• _Exercise description_: An exact repetition of all the entries that follow is required.

• _Provided information_:
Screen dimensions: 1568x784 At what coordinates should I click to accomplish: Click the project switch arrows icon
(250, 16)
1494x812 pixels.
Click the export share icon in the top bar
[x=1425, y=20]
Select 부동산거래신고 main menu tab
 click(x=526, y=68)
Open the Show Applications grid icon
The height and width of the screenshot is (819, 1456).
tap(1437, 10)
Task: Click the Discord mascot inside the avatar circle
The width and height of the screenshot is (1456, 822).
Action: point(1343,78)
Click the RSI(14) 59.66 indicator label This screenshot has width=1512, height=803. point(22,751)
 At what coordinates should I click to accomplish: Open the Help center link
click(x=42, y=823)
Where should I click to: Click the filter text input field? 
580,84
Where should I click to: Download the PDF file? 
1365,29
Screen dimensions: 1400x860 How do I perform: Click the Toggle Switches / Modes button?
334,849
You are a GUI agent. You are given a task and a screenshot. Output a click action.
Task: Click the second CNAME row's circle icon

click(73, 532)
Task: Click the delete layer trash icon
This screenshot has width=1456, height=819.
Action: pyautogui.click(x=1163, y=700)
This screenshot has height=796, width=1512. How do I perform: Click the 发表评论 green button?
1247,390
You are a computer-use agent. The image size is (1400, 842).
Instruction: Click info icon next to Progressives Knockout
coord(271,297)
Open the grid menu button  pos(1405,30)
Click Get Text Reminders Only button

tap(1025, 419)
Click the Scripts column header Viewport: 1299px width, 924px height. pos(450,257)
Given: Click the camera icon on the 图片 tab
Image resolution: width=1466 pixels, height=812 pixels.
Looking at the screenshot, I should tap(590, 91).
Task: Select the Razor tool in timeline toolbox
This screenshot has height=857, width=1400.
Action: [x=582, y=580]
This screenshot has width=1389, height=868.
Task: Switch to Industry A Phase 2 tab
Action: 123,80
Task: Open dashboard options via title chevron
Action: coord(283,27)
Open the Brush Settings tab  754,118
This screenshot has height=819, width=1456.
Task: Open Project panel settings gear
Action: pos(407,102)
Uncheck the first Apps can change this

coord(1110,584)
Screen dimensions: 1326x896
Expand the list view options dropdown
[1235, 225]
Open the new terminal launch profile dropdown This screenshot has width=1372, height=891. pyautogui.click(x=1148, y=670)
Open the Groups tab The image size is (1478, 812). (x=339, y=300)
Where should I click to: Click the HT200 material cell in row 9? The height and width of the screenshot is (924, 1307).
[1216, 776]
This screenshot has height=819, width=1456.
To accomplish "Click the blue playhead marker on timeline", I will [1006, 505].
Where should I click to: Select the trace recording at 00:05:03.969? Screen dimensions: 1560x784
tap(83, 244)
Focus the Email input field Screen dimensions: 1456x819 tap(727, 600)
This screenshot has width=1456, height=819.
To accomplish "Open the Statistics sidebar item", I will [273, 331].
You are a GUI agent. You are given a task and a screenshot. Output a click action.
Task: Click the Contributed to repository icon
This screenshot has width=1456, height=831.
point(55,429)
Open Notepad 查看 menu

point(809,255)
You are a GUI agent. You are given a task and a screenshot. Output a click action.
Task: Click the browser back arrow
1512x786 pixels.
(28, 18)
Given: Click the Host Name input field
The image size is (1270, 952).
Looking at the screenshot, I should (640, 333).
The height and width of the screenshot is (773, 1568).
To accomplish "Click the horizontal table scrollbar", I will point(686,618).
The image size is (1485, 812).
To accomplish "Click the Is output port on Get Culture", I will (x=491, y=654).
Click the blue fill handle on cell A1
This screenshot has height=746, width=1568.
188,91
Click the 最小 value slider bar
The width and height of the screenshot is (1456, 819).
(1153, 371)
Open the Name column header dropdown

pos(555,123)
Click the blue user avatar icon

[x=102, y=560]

• _Task result_:
Screen dimensions: 1568x784 At what coordinates should I click to accomplish: Click the project switch arrows icon
(250, 16)
1494x812 pixels.
Click the export share icon in the top bar
[x=1425, y=20]
Select 부동산거래신고 main menu tab
 click(x=526, y=68)
Open the Show Applications grid icon
The height and width of the screenshot is (819, 1456).
tap(1437, 10)
Task: Click the Discord mascot inside the avatar circle
The width and height of the screenshot is (1456, 822).
Action: point(1343,78)
Click the RSI(14) 59.66 indicator label This screenshot has width=1512, height=803. point(22,751)
 At what coordinates should I click to accomplish: Open the Help center link
click(x=42, y=823)
Where should I click to: Click the filter text input field? 
580,84
Where should I click to: Download the PDF file? 
1365,29
Screen dimensions: 1400x860 How do I perform: Click the Toggle Switches / Modes button?
334,849
You are a GUI agent. You are given a task and a screenshot. Output a click action.
Task: Click the second CNAME row's circle icon

click(73, 532)
Task: Click the delete layer trash icon
This screenshot has width=1456, height=819.
Action: pyautogui.click(x=1163, y=700)
This screenshot has height=796, width=1512. How do I perform: Click the 发表评论 green button?
1247,390
You are a computer-use agent. The image size is (1400, 842).
Instruction: Click info icon next to Progressives Knockout
coord(271,297)
Open the grid menu button  pos(1405,30)
Click Get Text Reminders Only button

tap(1025, 419)
Click the Scripts column header Viewport: 1299px width, 924px height. pos(450,257)
Given: Click the camera icon on the 图片 tab
Image resolution: width=1466 pixels, height=812 pixels.
Looking at the screenshot, I should tap(590, 91).
Task: Select the Razor tool in timeline toolbox
This screenshot has height=857, width=1400.
Action: [x=582, y=580]
This screenshot has width=1389, height=868.
Task: Switch to Industry A Phase 2 tab
Action: 123,80
Task: Open dashboard options via title chevron
Action: coord(283,27)
Open the Brush Settings tab  754,118
This screenshot has height=819, width=1456.
Task: Open Project panel settings gear
Action: pos(407,102)
Uncheck the first Apps can change this

coord(1110,584)
Screen dimensions: 1326x896
Expand the list view options dropdown
[1235, 225]
Open the new terminal launch profile dropdown This screenshot has width=1372, height=891. pyautogui.click(x=1148, y=670)
Open the Groups tab The image size is (1478, 812). (x=339, y=300)
Where should I click to: Click the HT200 material cell in row 9? The height and width of the screenshot is (924, 1307).
[1216, 776]
This screenshot has height=819, width=1456.
To accomplish "Click the blue playhead marker on timeline", I will [1006, 505].
Where should I click to: Select the trace recording at 00:05:03.969? Screen dimensions: 1560x784
tap(83, 244)
Focus the Email input field Screen dimensions: 1456x819 tap(727, 600)
This screenshot has width=1456, height=819.
To accomplish "Open the Statistics sidebar item", I will [273, 331].
You are a GUI agent. You are given a task and a screenshot. Output a click action.
Task: Click the Contributed to repository icon
This screenshot has width=1456, height=831.
point(55,429)
Open Notepad 查看 menu

point(809,255)
You are a GUI agent. You are given a task and a screenshot. Output a click action.
Task: Click the browser back arrow
1512x786 pixels.
(28, 18)
Given: Click the Host Name input field
The image size is (1270, 952).
Looking at the screenshot, I should (640, 333).
The height and width of the screenshot is (773, 1568).
To accomplish "Click the horizontal table scrollbar", I will point(686,618).
The image size is (1485, 812).
To accomplish "Click the Is output port on Get Culture", I will (x=491, y=654).
Click the blue fill handle on cell A1
This screenshot has height=746, width=1568.
188,91
Click the 最小 value slider bar
The width and height of the screenshot is (1456, 819).
(1153, 371)
Open the Name column header dropdown

pos(555,123)
Click the blue user avatar icon

[x=102, y=560]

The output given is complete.